Cette « mémoire de réussite » que constitue la biodiversité du vivant doit conduire à une montée de l'industrie basée sur la biologie et la biotechnologie qui jointe à la montée des nanotechnologies, sera un des ressorts de la prochaine révolution industrielle .
Deux grands chantiers scientifiques et technologiques vont y contribuer : la bio-inspiration et les biotechnologies.
A. LES PRODUITS BIO-TECHNIQUES ET BIO-INSPIRES
Le mythe d'Icare, les planches de Léonard de Vinci ou la « chauve-souris » de Clément Ader témoignent du fait que, dans le passé, la biodiversité du vivant a été une source d'inspiration du progrès technologique.
Plus proche de nous, on peut mentionner l'invention du Velcro en 1941 par un ingénieur Suisse, Georges de Mestral, qui s'est interrogé sur les données physiques qui permettaient aux chardons de rester accrochés à la fourrure de son chien.
Dans les dernières années, on a assisté à un rapprochement dans la démarche de certains physiciens ou chimistes avec les modes de fonctionnement du vivant.
Les exemples de la structure autonettoyante de la feuille de lotus, du placement de la punaise d'eau sur un liquide, ou de l'utilisation des liaisons de Van der Waals qui permet aux millions de poils des pattes du gecko de s'accrocher aux parois verticales, sont connus.
On peut aussi citer pour l'aérodynamique et l'hydrodynamique la bio-inspiration en nautisme et aéronautique.
Mais la démarche scientifique et industrielle devient plus systématique sur ce point : elle vise à analyser les propriétés complexes des matériaux et des processus biologiques du vivant et de les détourner à des fins industrielles en utilisant soit le biomimétisme, soit la bio-inspiration.
1. Des matériaux aux propriétés complexes.
Par rapport aux produits issus de l'activité industrielle, les matériaux du vivant ont des qualités particulières.
En premier lieu, ils se fabriquent généralement sous thermisation faible et donc avec une grande économie d'énergie.
Ensuite, ils possèdent des propriétés complexes :
- ils sont autonomes ; ils s'auto-organisent, se reconfigurent et s'auto-régénèrent.
- ils possèdent un degré très élevé d'optimisation des structures composites.
On peut donner deux exemples de cette optimisation.
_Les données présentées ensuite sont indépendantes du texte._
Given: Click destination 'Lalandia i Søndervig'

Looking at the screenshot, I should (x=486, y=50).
La coquille d'ormeau est un matériau très dur (les physiciens disent qu'il a une très grande ténacité). Faite d'aragonite (CaCo3), cette coquille a une résistance propre plus de dix fois supérieure à celle de son composant.
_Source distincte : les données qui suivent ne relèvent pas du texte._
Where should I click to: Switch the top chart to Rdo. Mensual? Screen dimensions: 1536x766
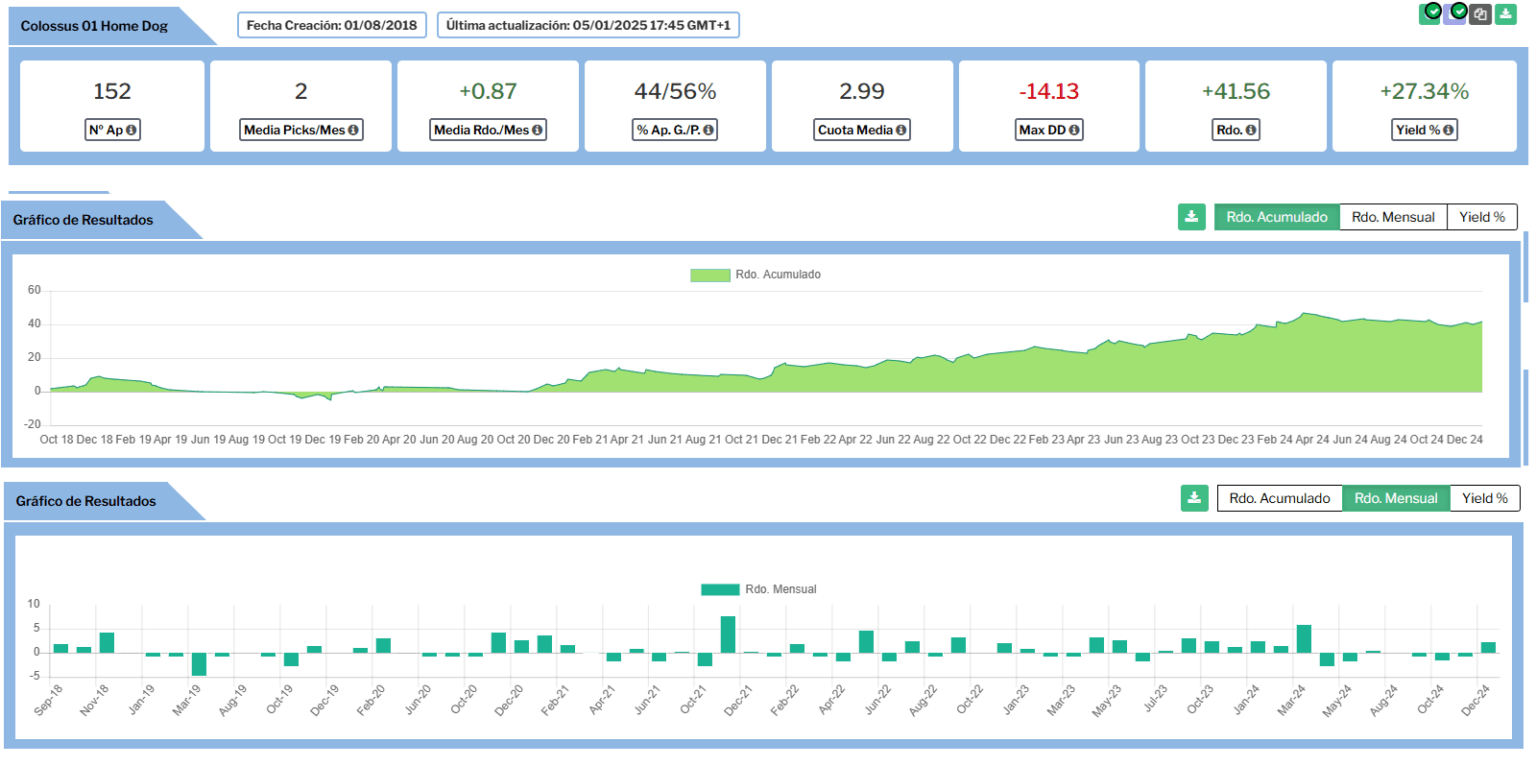click(1393, 217)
Pourquoi ? Parce que, dans cette structure, les plaques d'aragonite sont maintenues entre elles par une colle organique (elle-même formée à partir de protéines qui ont servi à la croissance de la coquille de carbonate de calcium) :
Autre illustration, l'organisation multi-échelles des matériaux . Le bois composé de celluloses se caractérise par les typologies d'organisation très différentes de cette cellulose, au sein d'une espèce entre la fibre et l'arbre, ou entre espèces ligneuses, en quelque sorte du chêne au roseau.
- ils mettent en oeuvre des combinaisons sophistiquées entre le biologique et le minéral qui donnent à certains organismes vivants :
des propriétés optiques , car le minéral est stable à la lumière et permet de la focaliser (comme le font, par exemple, les calamars géants pour voir leurs proies, ou les bactéries extrêmophiles des évents marins qui utilisent cette capacité pour concentrer la lumière).
des propriétés magnétiques , comme celles de ces bactéries qui contiennent de l'oxyde de fer qui leur permet de s'orienter en fonction du champ magnétique terrestre.
Cette formation des matériaux par les êtres vivants aboutit à deux voies de recherche originales, par rapport aux biotechnologies traditionnelles, le biomimétisme et la bio-inspiration.